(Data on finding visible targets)

━━━━━━━━━━━━━━━━━━━━

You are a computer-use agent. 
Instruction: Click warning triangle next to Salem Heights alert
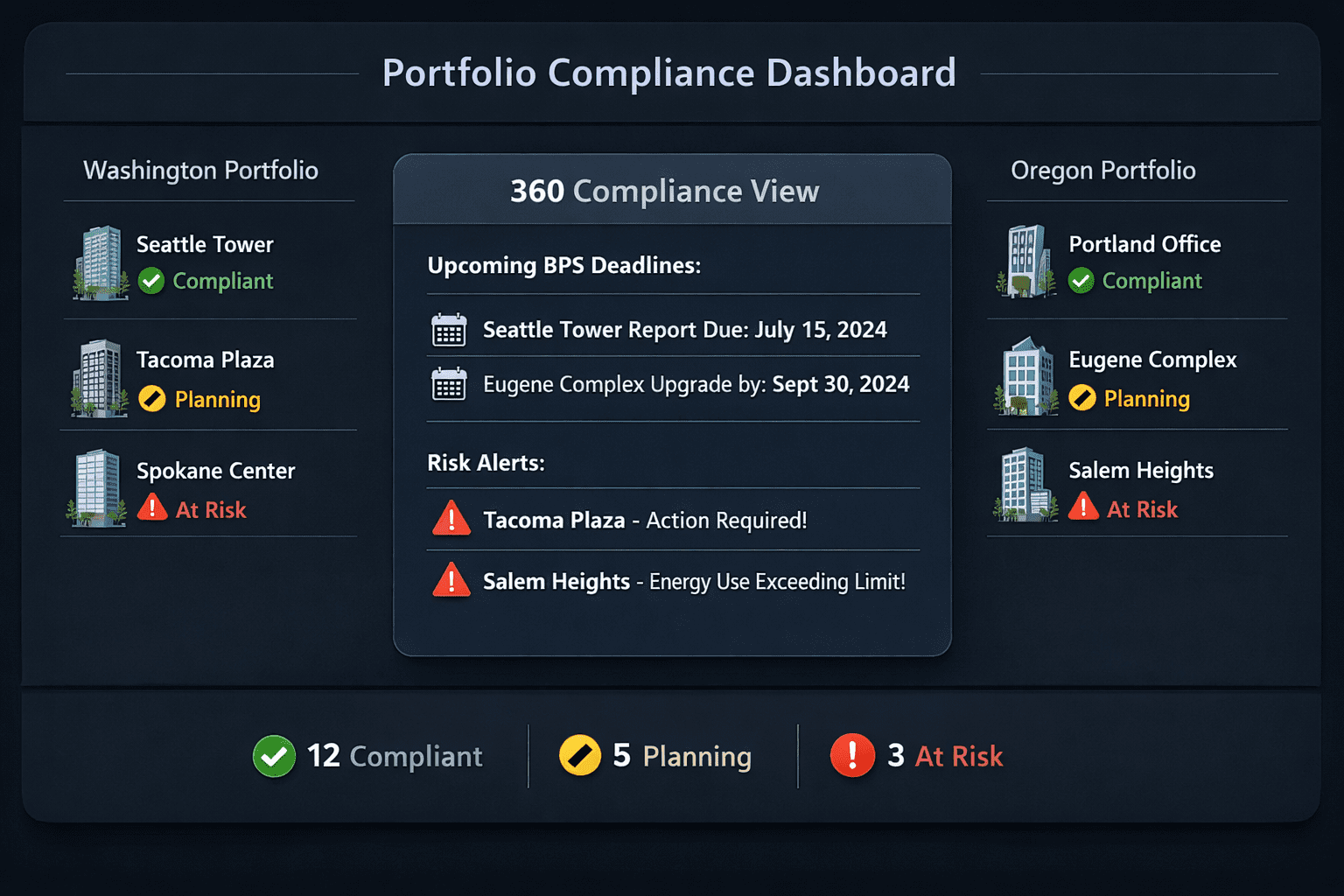point(452,580)

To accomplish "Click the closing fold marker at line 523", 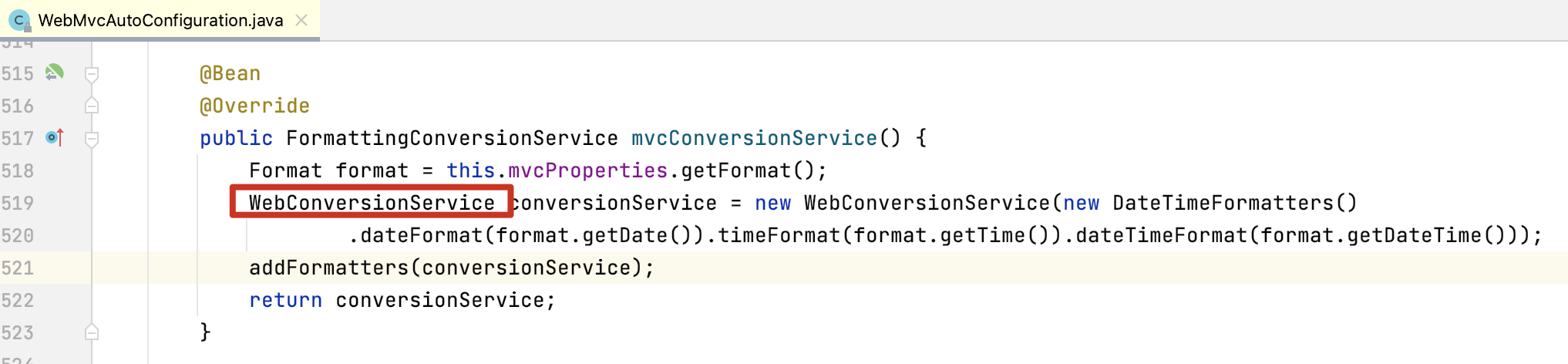I will (x=92, y=332).
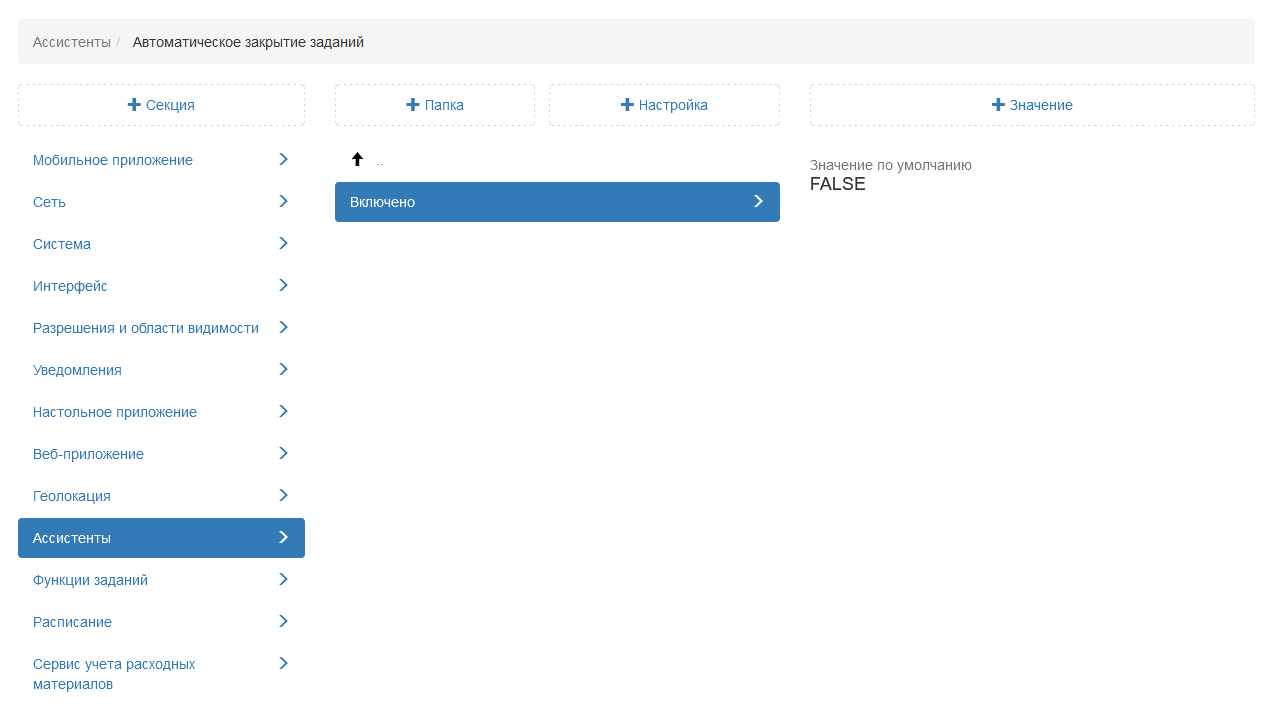This screenshot has width=1273, height=723.
Task: Open the Система section
Action: click(62, 244)
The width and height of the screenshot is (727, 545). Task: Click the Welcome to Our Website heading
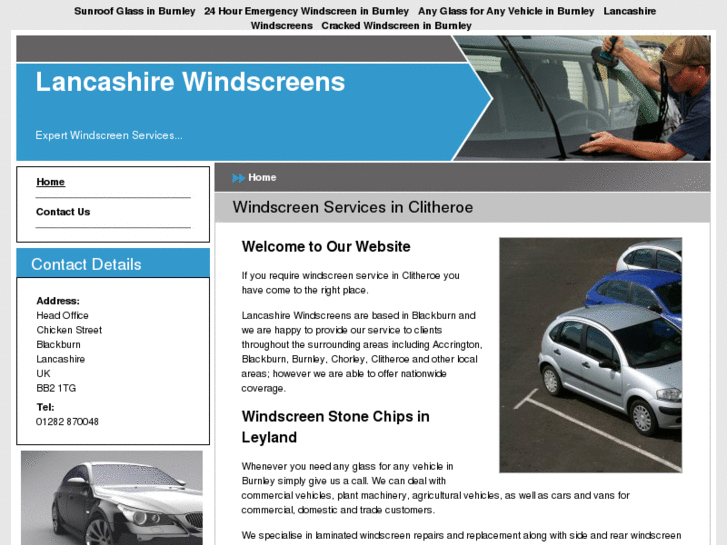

━━━━━━━━━━━━━━━━━━━━

» Problem requirements: Recast everything from the start of the listing down to the line containing "point(452,580)" as a Markdown table with the columns No. and Line, skipping blank lines. Leave the pictures out of the answer.

» Correct result:
| No. | Line |
|---|---|
| 1 | You are a computer-use agent.  |
| 2 | Instruction: Click warning triangle next to Salem Heights alert |
| 3 | point(452,580) |